Dalam keterangannya, Habiburokhman menilai adanya indikasi perlawanan terhadap upaya DPR dalam menyerap aspirasi masyarakat. Ia menyebut, munculnya aksi demonstrasi di luar gedung DPR pada Rabu (1/4/2026) menjadi salah satu tanda adanya pihak yang tidak nyaman dengan pembahasan kasus tersebut.
Meski belum dapat memastikan siapa pihak di balik aksi tersebut, Habiburokhman menyatakan akan menelusuri kemungkinan keterlibatan oknum tertentu. Ia bahkan menyebut kemungkinan adanya aparat penegak hukum yang merasa terganggu dengan langkah Komisi III DPR RI.
Selain itu, Habiburokhman juga menyoroti dugaan narasi yang dinilai menyesatkan yang dibangun oleh Kejari Karo. Narasi tersebut berkaitan dengan proses penangguhan penahanan Amsal Sitepu menjelang sidang vonis yang berlangsung pada hari ini.
Ia menegaskan bahwa penangguhan penahanan tersebut merupakan permohonan resmi dari Komisi III DPR RI yang telah dikabulkan oleh pengadilan. Oleh karena itu, secara hukum Amsal seharusnya dapat langsung dibebaskan tanpa harus kembali ke lembaga pemasyarakatan.

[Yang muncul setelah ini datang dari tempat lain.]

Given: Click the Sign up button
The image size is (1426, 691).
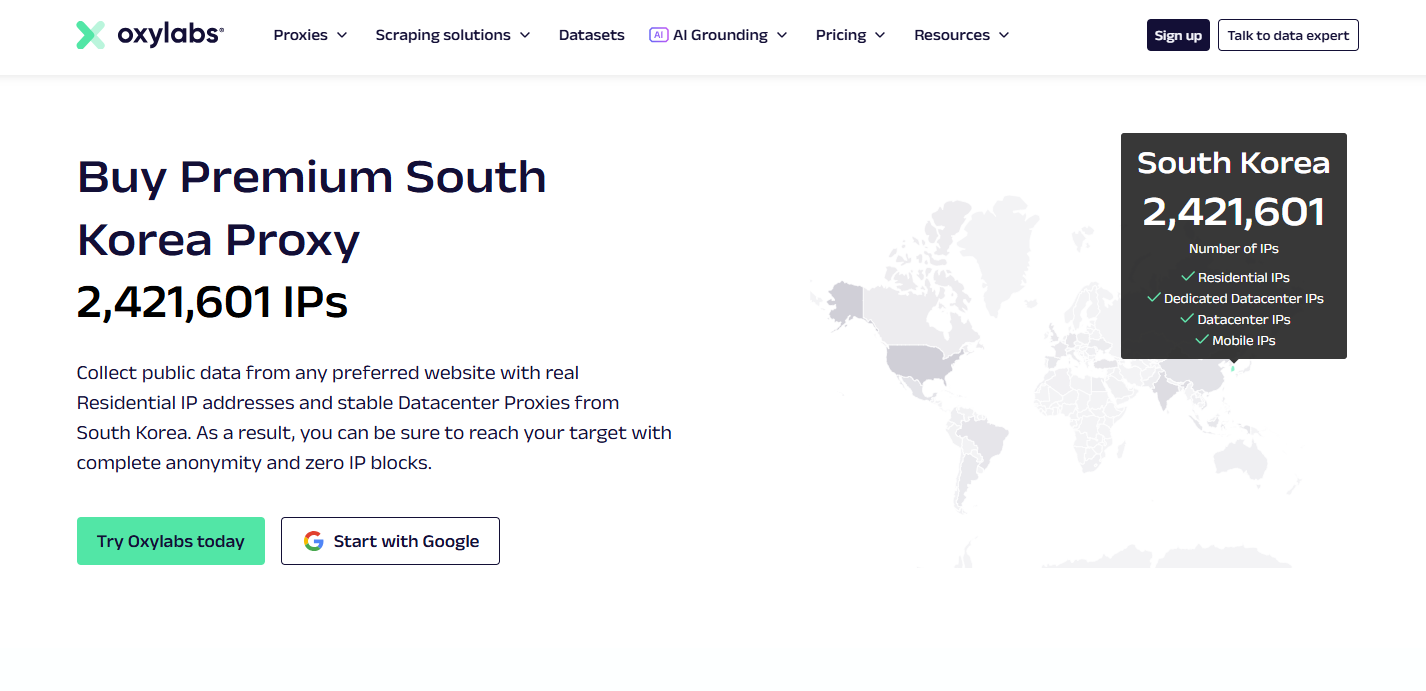Looking at the screenshot, I should pos(1178,35).
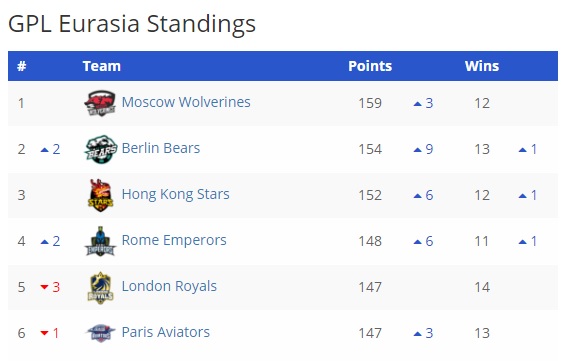This screenshot has width=565, height=361.
Task: Click the Rome Emperors team logo
Action: (x=100, y=241)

Namun dalam praktiknya, anggota Komisi III DPR RI, Hinca Panjaitan, yang bertindak sebagai penjamin, harus menunggu cukup lama karena jaksa dari Kejari Karo belum hadir untuk menandatangani berkas. DPR pun menilai langkah tersebut sebagai bentuk pelanggaran prosedur substantif dan berpotensi menggiring opini publik yang tidak sesuai fakta.